* Items from a data source *

--- START ---

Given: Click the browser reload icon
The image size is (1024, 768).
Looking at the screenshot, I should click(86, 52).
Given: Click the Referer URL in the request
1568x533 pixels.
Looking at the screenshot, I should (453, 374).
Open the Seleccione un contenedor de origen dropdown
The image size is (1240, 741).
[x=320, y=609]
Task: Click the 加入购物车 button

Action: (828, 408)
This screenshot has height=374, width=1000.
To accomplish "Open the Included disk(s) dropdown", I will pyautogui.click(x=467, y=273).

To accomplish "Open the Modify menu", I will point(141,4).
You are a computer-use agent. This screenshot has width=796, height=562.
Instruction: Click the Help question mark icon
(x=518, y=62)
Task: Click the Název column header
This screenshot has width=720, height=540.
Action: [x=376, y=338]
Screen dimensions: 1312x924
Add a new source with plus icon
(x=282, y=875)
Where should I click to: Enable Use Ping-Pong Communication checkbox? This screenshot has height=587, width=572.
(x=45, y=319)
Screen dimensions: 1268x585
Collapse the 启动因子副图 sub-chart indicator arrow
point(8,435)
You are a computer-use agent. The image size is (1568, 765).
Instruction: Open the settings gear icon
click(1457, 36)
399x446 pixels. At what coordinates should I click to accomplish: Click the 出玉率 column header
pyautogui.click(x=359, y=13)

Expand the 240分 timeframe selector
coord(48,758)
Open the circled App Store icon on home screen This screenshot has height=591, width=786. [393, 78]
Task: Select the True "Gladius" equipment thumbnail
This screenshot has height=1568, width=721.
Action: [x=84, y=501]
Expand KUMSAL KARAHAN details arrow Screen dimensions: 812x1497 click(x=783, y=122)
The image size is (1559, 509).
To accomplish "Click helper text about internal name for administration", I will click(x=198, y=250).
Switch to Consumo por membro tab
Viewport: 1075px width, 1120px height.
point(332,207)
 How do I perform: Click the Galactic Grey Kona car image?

--- END ---

* ACTION ITEM *
Start to finish, copy the records above with no differences.

* TASK OUTPUT *
Given: Click the browser reload icon
The image size is (1024, 768).
Looking at the screenshot, I should click(86, 52).
Given: Click the Referer URL in the request
1568x533 pixels.
Looking at the screenshot, I should (453, 374).
Open the Seleccione un contenedor de origen dropdown
The image size is (1240, 741).
[x=320, y=609]
Task: Click the 加入购物车 button

Action: (828, 408)
This screenshot has height=374, width=1000.
To accomplish "Open the Included disk(s) dropdown", I will pyautogui.click(x=467, y=273).

To accomplish "Open the Modify menu", I will point(141,4).
You are a computer-use agent. This screenshot has width=796, height=562.
Instruction: Click the Help question mark icon
(x=518, y=62)
Task: Click the Název column header
This screenshot has width=720, height=540.
Action: [x=376, y=338]
Screen dimensions: 1312x924
Add a new source with plus icon
(x=282, y=875)
Where should I click to: Enable Use Ping-Pong Communication checkbox? This screenshot has height=587, width=572.
(x=45, y=319)
Screen dimensions: 1268x585
Collapse the 启动因子副图 sub-chart indicator arrow
point(8,435)
You are a computer-use agent. The image size is (1568, 765).
Instruction: Open the settings gear icon
click(1457, 36)
399x446 pixels. At what coordinates should I click to accomplish: Click the 出玉率 column header
pyautogui.click(x=359, y=13)

Expand the 240分 timeframe selector
coord(48,758)
Open the circled App Store icon on home screen This screenshot has height=591, width=786. [393, 78]
Task: Select the True "Gladius" equipment thumbnail
This screenshot has height=1568, width=721.
Action: [x=84, y=501]
Expand KUMSAL KARAHAN details arrow Screen dimensions: 812x1497 click(x=783, y=122)
The image size is (1559, 509).
To accomplish "Click helper text about internal name for administration", I will click(x=198, y=250).
Switch to Consumo por membro tab
Viewport: 1075px width, 1120px height.
point(332,207)
 How do I perform: Click the Galactic Grey Kona car image?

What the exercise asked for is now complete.